La direction artistique mignonne et colorée fait mouche. Les environnements fourmillent de détails et donnent envie d’y semer la pagaille (renverser les tasses et les chaises demeure un plaisir coupable tout au long du jeu). Mittens est superbement animée et se déplace avec beaucoup de naturel.
La mécanique de dédoublement quantique est une idée brillante, très bien exploitée par le studio. Les énigmes sont exigeantes sans jamais devenir frustrantes, et l’introduction progressive de nouveaux systèmes maintient l’intérêt du début à la fin. On prend beaucoup de plaisir à vivre cette aventure, que ça soit en solo ou à deux.
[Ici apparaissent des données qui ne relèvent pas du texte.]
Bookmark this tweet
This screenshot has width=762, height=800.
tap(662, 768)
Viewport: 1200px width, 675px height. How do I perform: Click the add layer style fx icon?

La bande-son colle parfaitement au ton décalé du jeu et accompagne agréablement la progression. Les effets sonores de leur côté se concentrent sur les miaulements de Mittens et quelques bruitages robotiques. L’ensemble nous plonge dans une atmosphère dynamique enrobée de science-fiction.
Comptez entre 9 et 12 heures pour boucler l’histoire, et jusqu’à une quinzaine d’heures pour dénicher tous les collectibles, fragments quantiques et zones cachées. Une durée de vie généreuse pour le genre, appuyée par une belle rejouabilité en coopération et de nombreuses options de personnalisation à débloquer.
Schrodinger’s Cat Burglar nous invite à une aventure pleine de charme et d’intelligence. Le jeu séduit immédiatement par son adorable personnage principal, son ambiance et son idée de dédoublement quantique. Le gameplay exploite ce concept avec une inventivité constante et un excellent dosage de la difficulté. Les diverses énigmes, les personnages loufoques et les nombreuses options d’accessibilité en font un titre attachant, aussi plaisant en solo qu’à deux.